Losing their govt contract would be the least of Nuemera’s concerns tho. MCMC’s response also noted that the company might’ve breached the Personal Data Protection Act 2010 and the Computer Crimes Act 1997. They concluded by adding that the investigation is over, with the deets of it passed on to the Attorney-General’s Chambers for action. You can check out Fahmi Fadzil’s tweet below for the MCMC’s full reply too:

14 Oktober 2019: Jawapan bertulis dari @kkmm_gov kepada YB @fahmi_fadzil di @MYParlimen hari ini menyatakan bagaimana Syarikat Nuemera (M) Sdn. Bhd. yang dilantik Kerajaan untuk melaksana sistem Sekatan Perkhidmatan Selular Awam (PCBS) gagal menjamin keselamatan 46.2 juta data.. pic.twitter.com/6d7nsizyjc

— Pejabat YB Fahmi Fadzil (@LembahPantai121) October 14, 2019

Sadly, details about how exactly the data breach happened was not revealed. Nevertheless, if there’s one positive we can take from this…

 

The PCBS might’ve been a good idea but the execution was… full of holes (that’s why leak)

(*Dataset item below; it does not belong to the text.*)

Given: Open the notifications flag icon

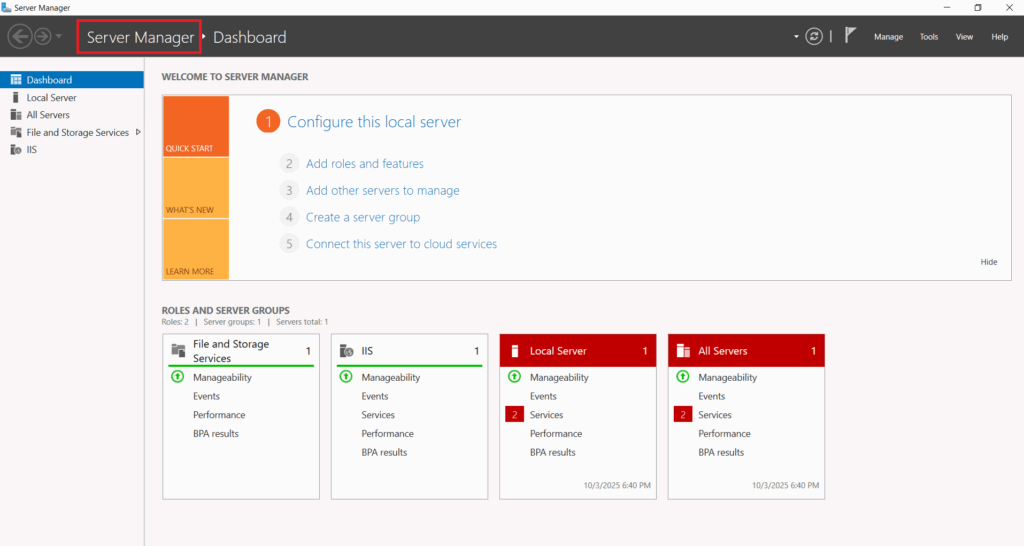Looking at the screenshot, I should tap(850, 36).
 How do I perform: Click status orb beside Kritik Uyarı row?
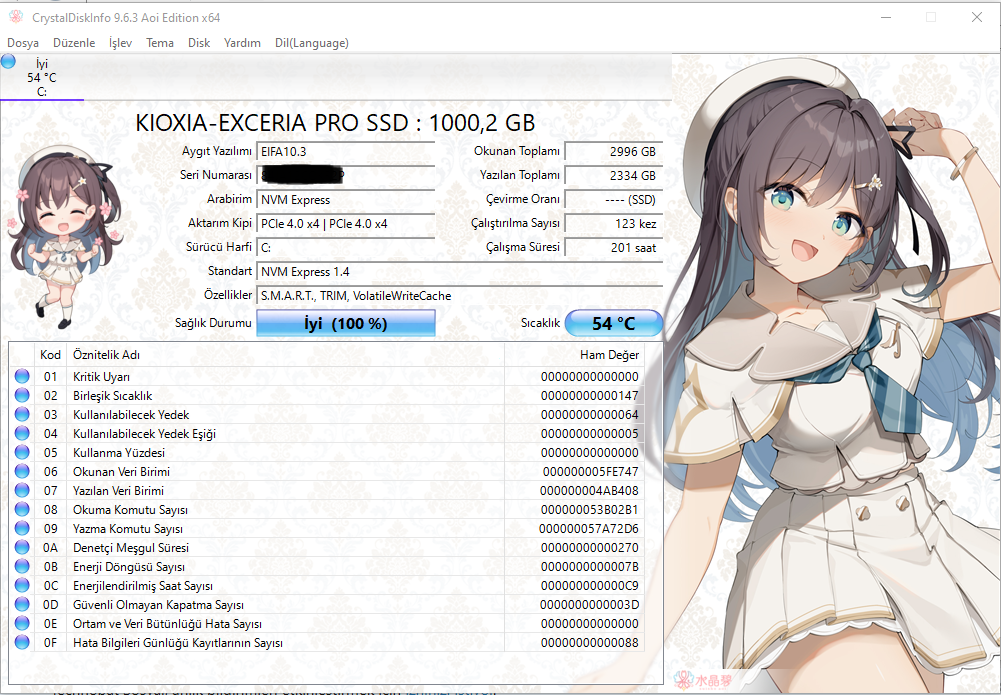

Now to be fair to the MCMC, the PCBS was indeed a good idea on paper – if you lost your phone and wanted to make sure that anyone who stole it can’t simply use it, you can get the PCBS to block your phone, preventing it from being used even if the SIM card in it was swapped.

However, the decision to award the contract for the PCBS to an allegedly dormant tech company who had links to those higher up, despite some apparent some resistance from the Finance Ministry, perhaps should’ve raised a few more alarm bells. With the mystery of the cause for the leaks solved, it can perhaps be seen as a case study of how good ideas can lead to unexpected consequences if not properly carried out.